Entwicklung und Vermarktung einer ersten iOS-App
Bereits als Kind kam ich das erste Mal mit der App-Entwicklung in Kontakt. Ich schaute YouTube-Tutorials zu Xcode, Apples Entwicklungsumgebung, und versuchte mir das Programmieren selbst beizubringen. Rund zehn Jahre später entschloss ich mich, es ernsthaft anzugehen — diesmal mit zwei Vorteilen, die mir damals fehlten: erste Programmierkenntnisse aus dem Fach «Interaktive Medien» und die Unterstützung von KI-Assistenten wie Claude.
Als einfachen Einstieg, noch ohne den konkreten Plan, eine vollständige App zu veröffentlichen, richtete ich ein neues Xcode-Projekt ein und machte mich mit der Umgebung vertraut. Als erstes Projekte überlegte ich mir eine einfache Zähler-App umzusetzen. Schritt für Schritt kamen neue Funktionen und Ideen hinzu, bis nach unzähligen Tests und Fehlermeldungen schliesslich eine fertige erste Version der App mit dem Namen SimpleCount stand.

Was noch fehlte, war ein durchdachtes Erscheinungsbild. Die App bestand bis dahin ausschliesslich aus vorgefertigten Apple-UI-Elementen. In Illustrator entwarf ich mehrere App-Icons mit Farbverläufen und entwickelte parallel die Markenidentität des Entwicklungsstudios: (by) TOFU — ein Akronym für «Tools For You». Der Name steht sinnbildlich für die blockartige Struktur der App und bot Potenzial für ungewöhnliches Marketing. Online fand ich die Domain bytofu.app zu einem günstigen Preis und erstellte mithilfe von Claude eine Support- sowie eine Datenschutzseite, die der App Store voraussetzt.
Nach einer Investition von 100 Franken für das Apple-Entwicklerkonto reichte ich die App ein — und erlebte vier Ablehnungen in Folge.

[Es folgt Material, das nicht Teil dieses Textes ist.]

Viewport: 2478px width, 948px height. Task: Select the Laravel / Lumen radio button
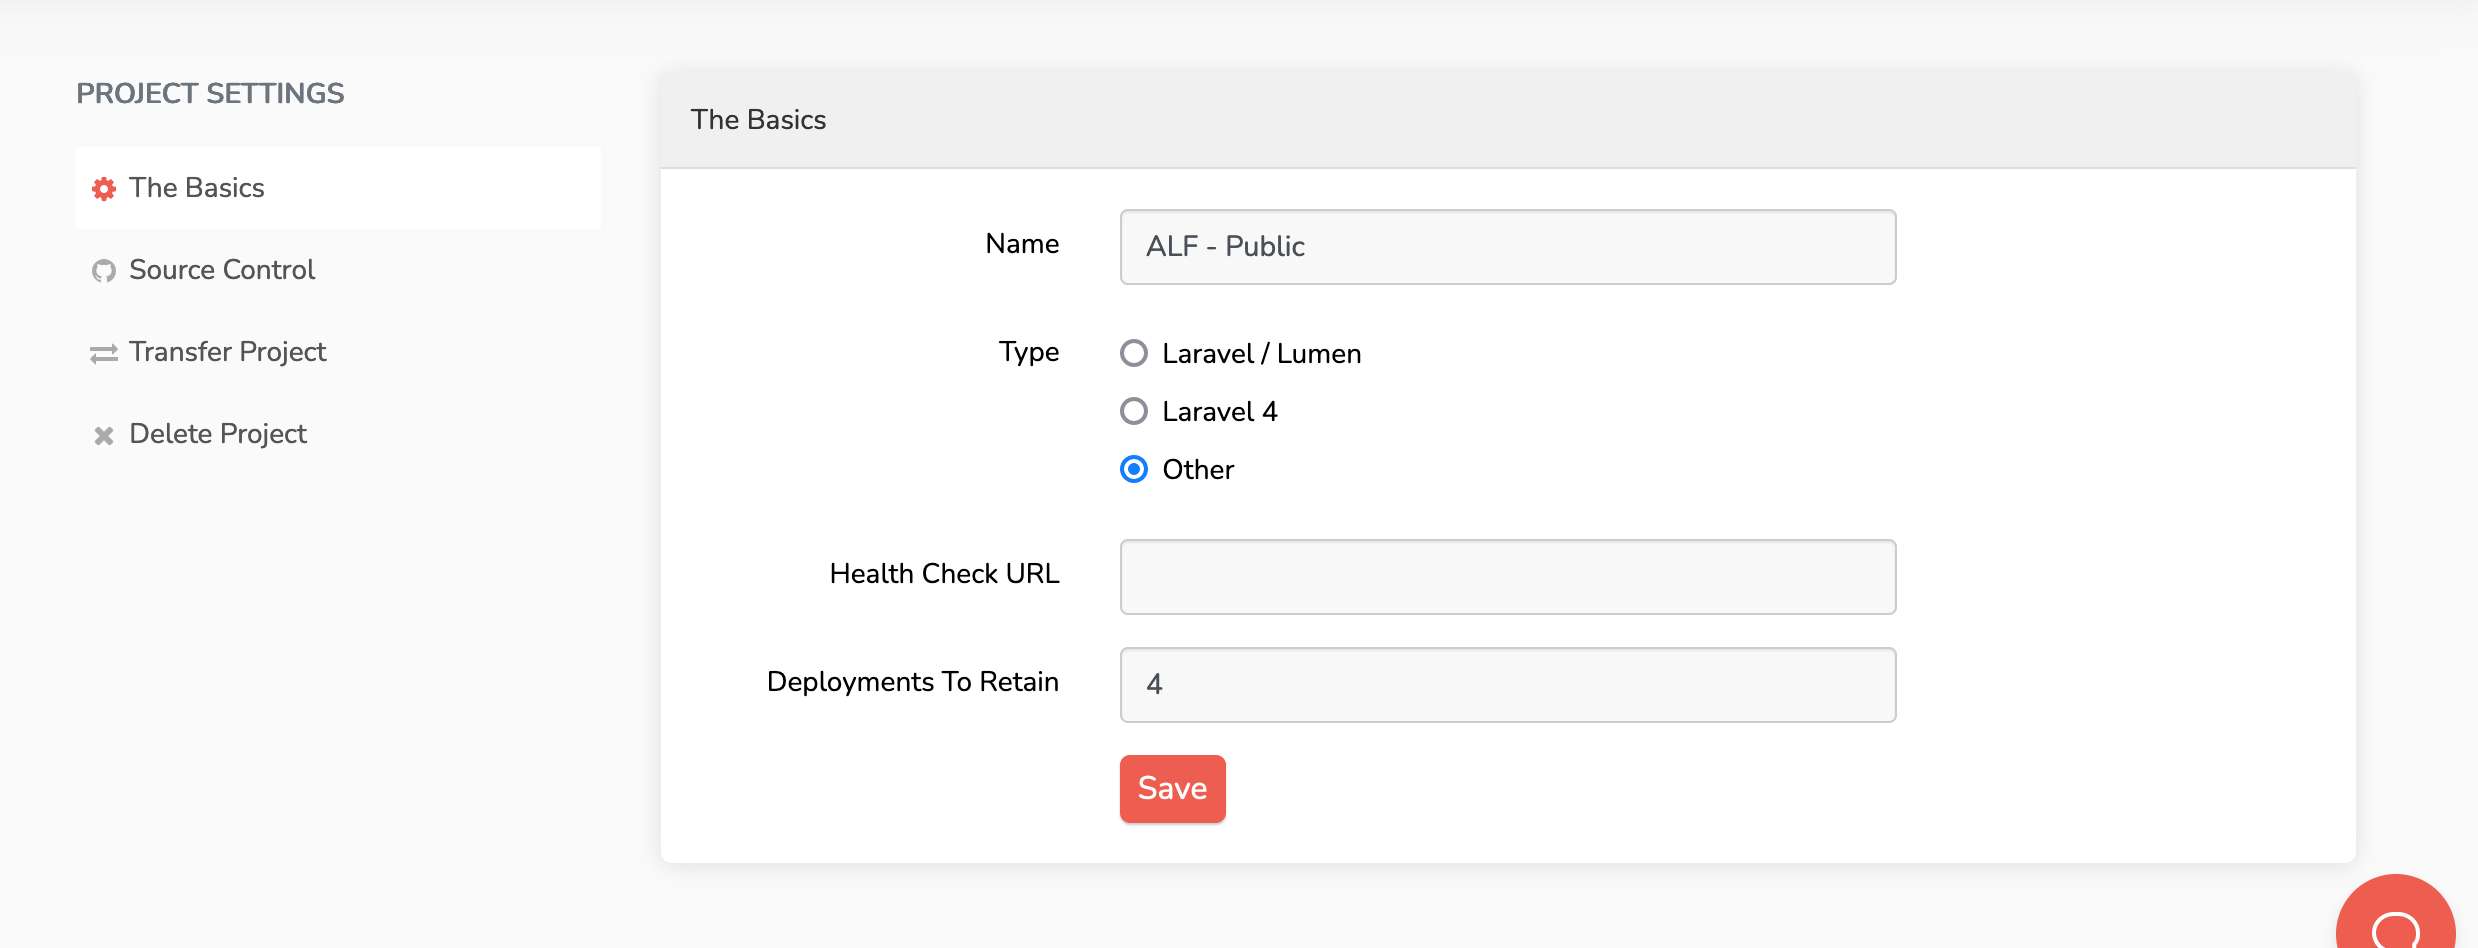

Jede davon erforderte Fehlerbehebungen und einen neuen Einreichungsversuch, was sich als echte Geduldsprobe erwies. Umso befriedigender war es, als die App schliesslich im App Store erschien und heruntergeladen werden konnte.
Für das Marketing richtete ich einen Instagram-Account ein und investierte zehn Franken in Werbeanzeigen, zusätzlich zu bezahlten Platzierungen im App Store selbst. In mehreren kleineren Updates und einer grundlegend überarbeiteten Version 2.0 verbesserte ich Aufbau und Darstellung der App wesentlich und ergänzte neue Funktionen.
(mbi)
Die grösste Herausforderung war der Einstieg: Xcode als Entwicklungsumgebung und Swift als Programmiersprache gleichzeitig zu erlernen, war anfangs überwältigend. Die App Mimo half mir dabei, ein grundlegendes Verständnis aufzubauen. Es gab Momente echter Frustration — besonders beim Einreichungsprozess bei Apple, der sich durch wiederholte Ablehnungen in die Länge zog. Rückblickend hätte ich mehr Zeit in das Verständnis der App-Store-Richtlinien investieren sollen, bevor ich die erste Version einreichte.
Einen kommerziellen Erfolg wird die App nicht bringen — das war aber auch nie das eigentliche Ziel. Als Einstieg in die professionelle App-Entwicklung, mit allem was dazugehört: Konzept, Code, Design, Marketing und Veröffentlichung, hat das Projekt mehr als erfüllt, was ich mir erhofft hatte. Und dass ich die App bereits beim Spielen mit Freund*innen einsetzen konnte, macht sie für mich persönlich wertvoll.